Exercise prompt
Return, unchanged and with no pictures, the lines below from the very first through the one that contains "The width and".

Data for this task
======

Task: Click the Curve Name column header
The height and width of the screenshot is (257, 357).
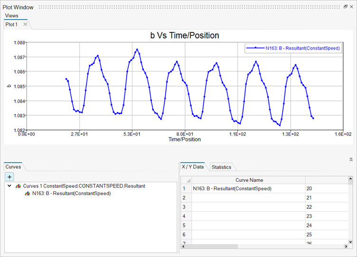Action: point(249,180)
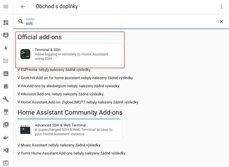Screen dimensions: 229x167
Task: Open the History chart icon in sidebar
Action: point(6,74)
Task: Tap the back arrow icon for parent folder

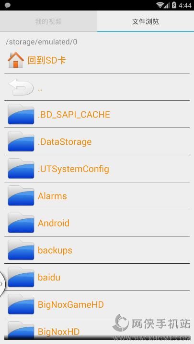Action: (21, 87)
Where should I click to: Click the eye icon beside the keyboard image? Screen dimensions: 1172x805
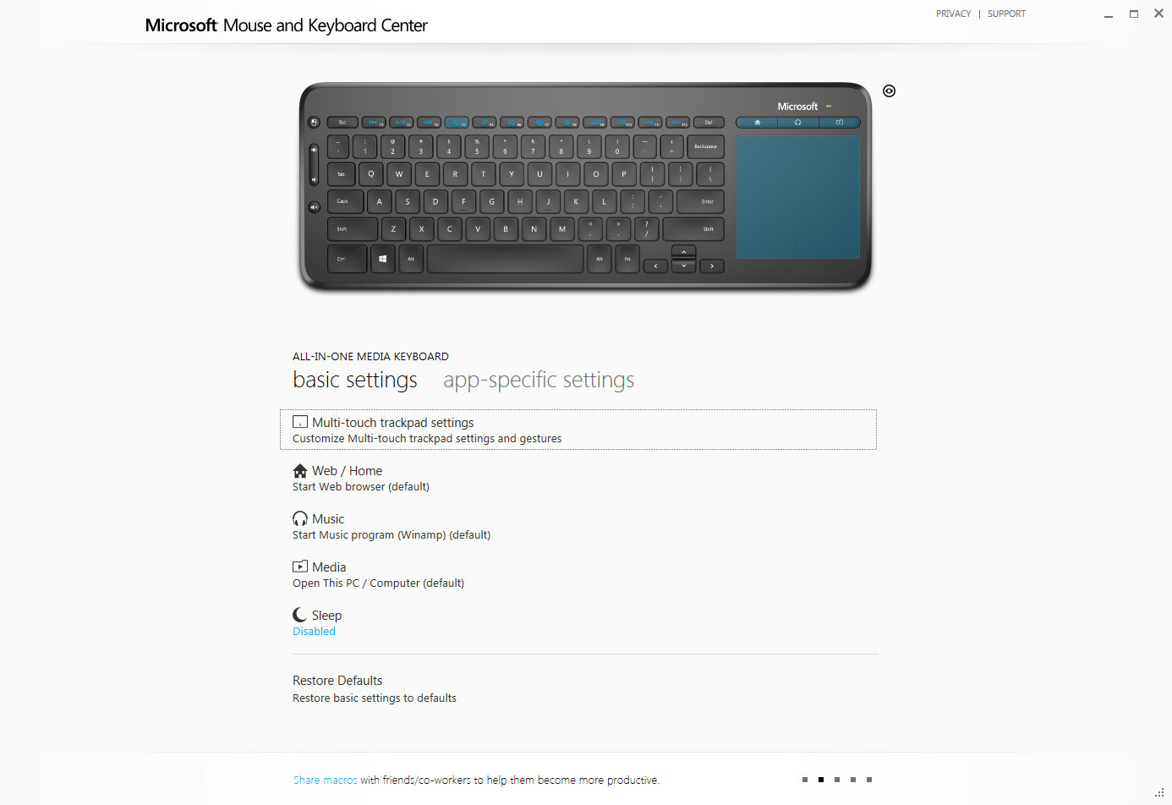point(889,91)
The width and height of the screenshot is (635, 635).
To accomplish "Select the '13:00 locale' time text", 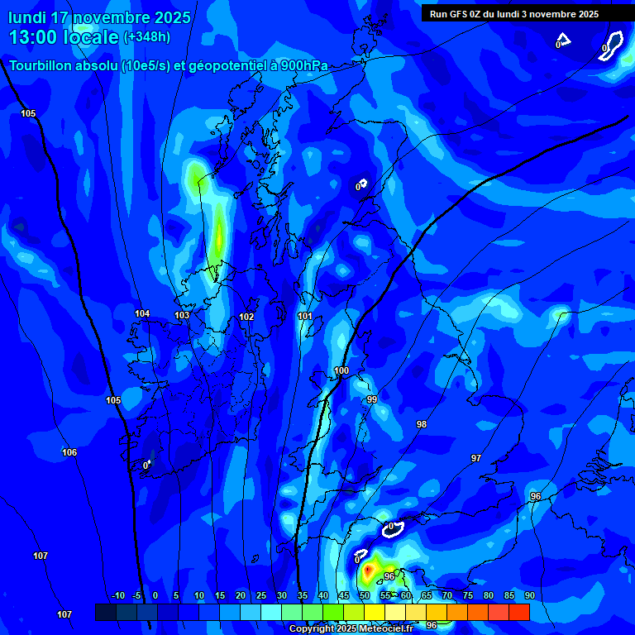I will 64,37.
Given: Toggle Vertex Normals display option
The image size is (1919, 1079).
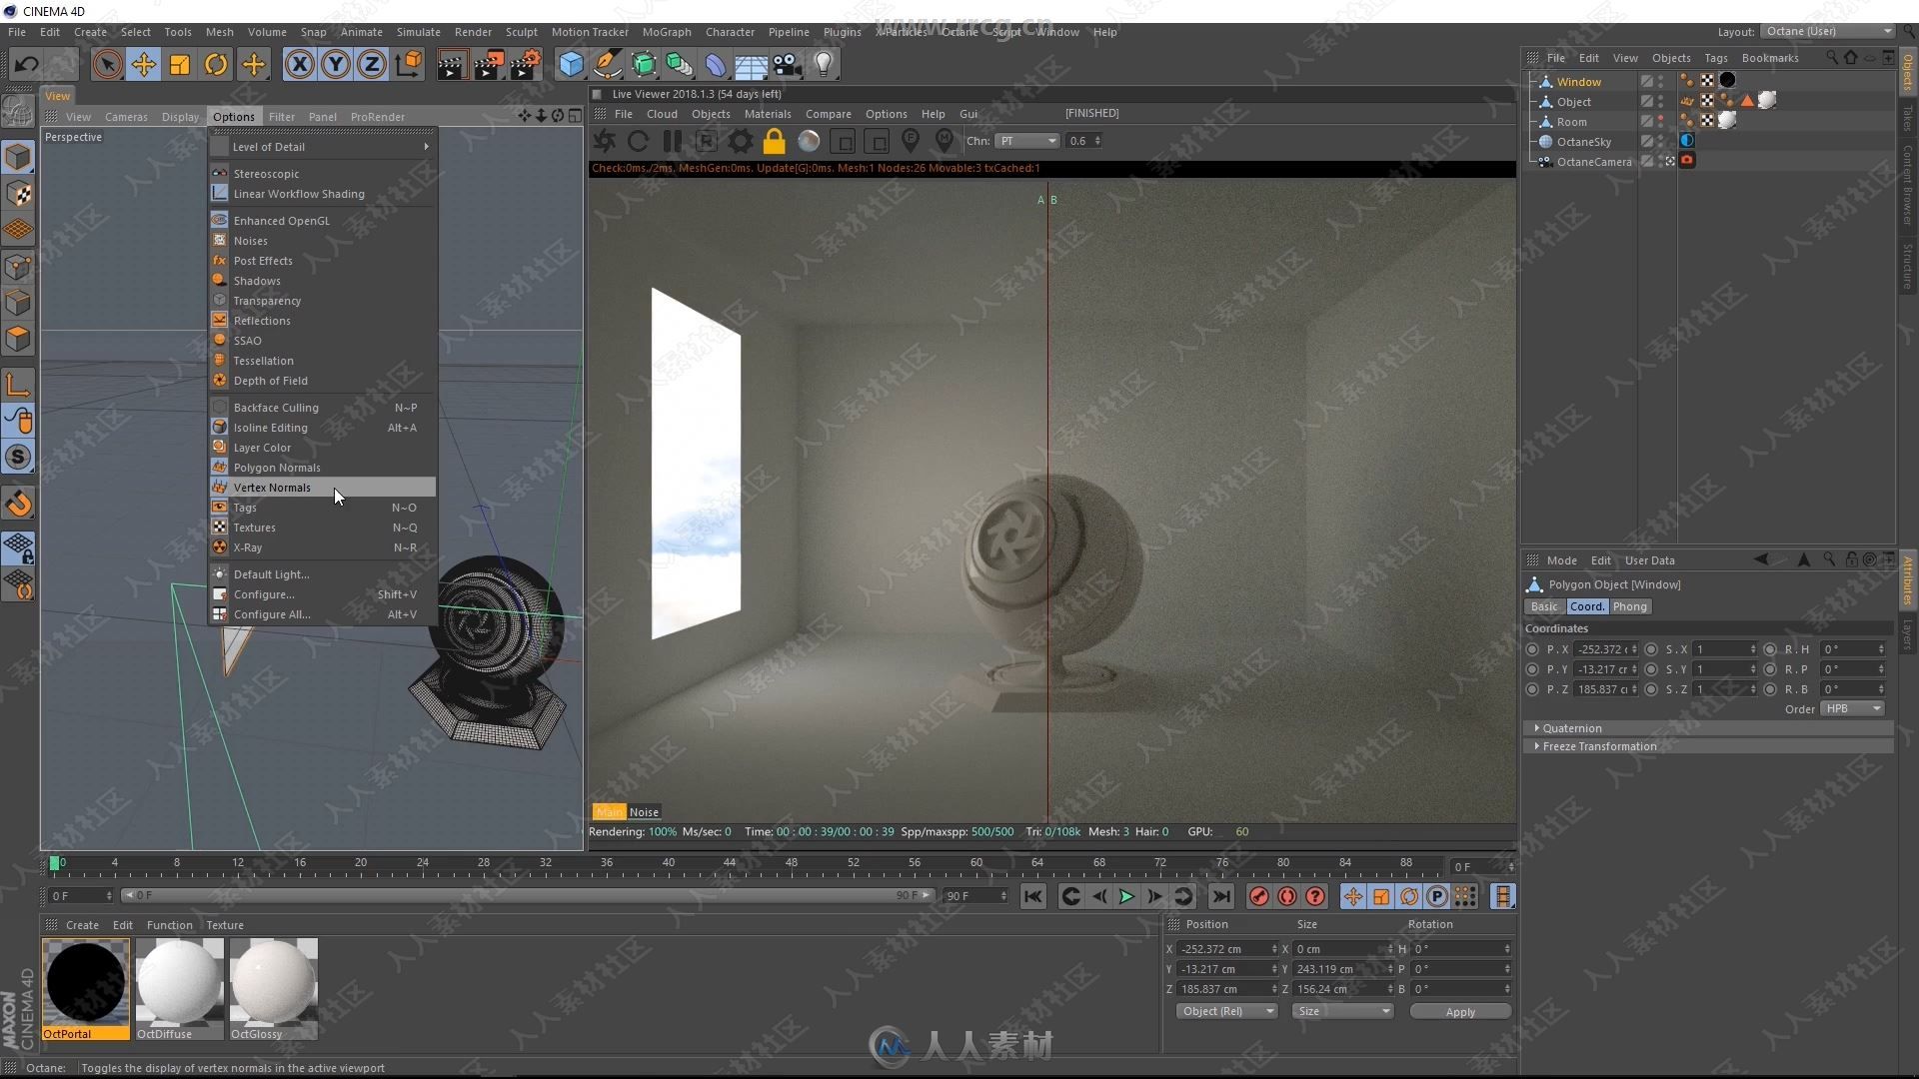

======

Answer
Task: Click the Curve Name column header
The height and width of the screenshot is (257, 357).
Action: point(249,180)
Screen dimensions: 229x167
Task: Open the History chart icon in sidebar
Action: point(6,74)
Task: Tap the back arrow icon for parent folder

Action: (21, 87)
Where should I click to: Click the eye icon beside the keyboard image? Screen dimensions: 1172x805
point(889,91)
The width and height of the screenshot is (635, 635).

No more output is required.